September 27, 2023 - (Brussels, BEL) A first of its kind study by Cycling Industries Europe (CIE) ranks bike sharing services in 148 European cities and reveals major gaps in performance between front-runners and late-adopters. 250 000 tons of CO2 could be saved every year in Europe if cities followed the example set by Paris and other leading European cities.
CIE’s “Shared Ambition” study gives cities key insights into how to improve their bike sharing offer, generate more trips and make cities greener and more liveable. The study reveals that future 2024 Olympic Games host Paris, followed by Bordeaux, Antwerp, Toulouse, and Lyon, leads the way when it comes to daily trips per inhabitant.
If all the cities covered in the study were to reach the benchmark of at least 19 trips per 1000 inhabitants per day set by front-runners, bike sharing would help save 250,000 tons of CO2 every year in Europe. An estimated €240 million investment to add 200,000 shared bikes in European cities would be necessary to achieve this.

Data shown
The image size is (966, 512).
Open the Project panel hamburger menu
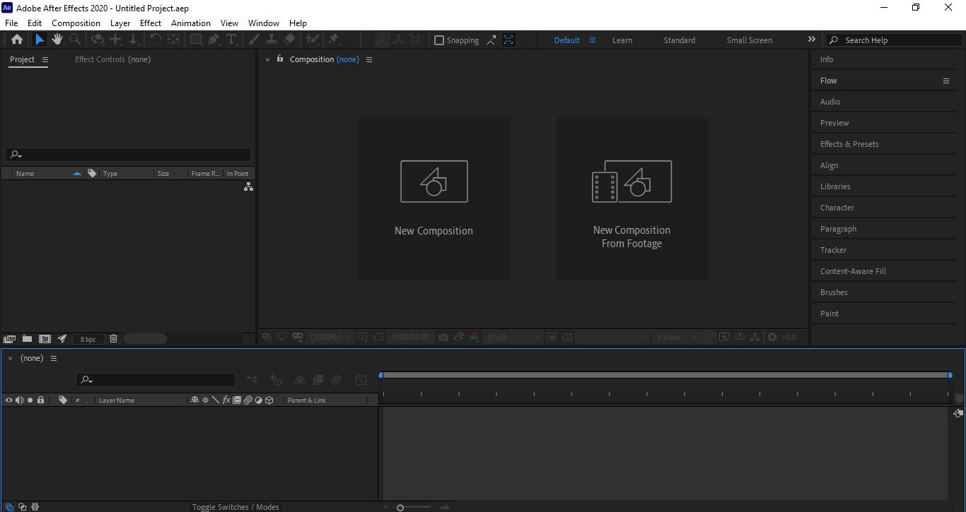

Problem 1
Answer these about the bike sharing study text:
(a) How many European cities does the study rank?
(b) Which city leads in daily trips per inhabitant?
(c) What investment is estimated to add 200,000 shared bikes in European cities?
Problem 2
In the bike sharing study text, how would you shorten the paragraph beginning "If all the cities covered in the study" while keeping its main facts?

Final result 1
(a) 148
(b) Paris
(c) €240 million

Final result 2
If every city in the study reached the front-runners' benchmark of at least 19 trips per 1000 inhabitants per day, bike sharing would save 250,000 tons of CO2 a year in Europe. Doing so would take an estimated €240 million investment to add 200,000 shared bikes.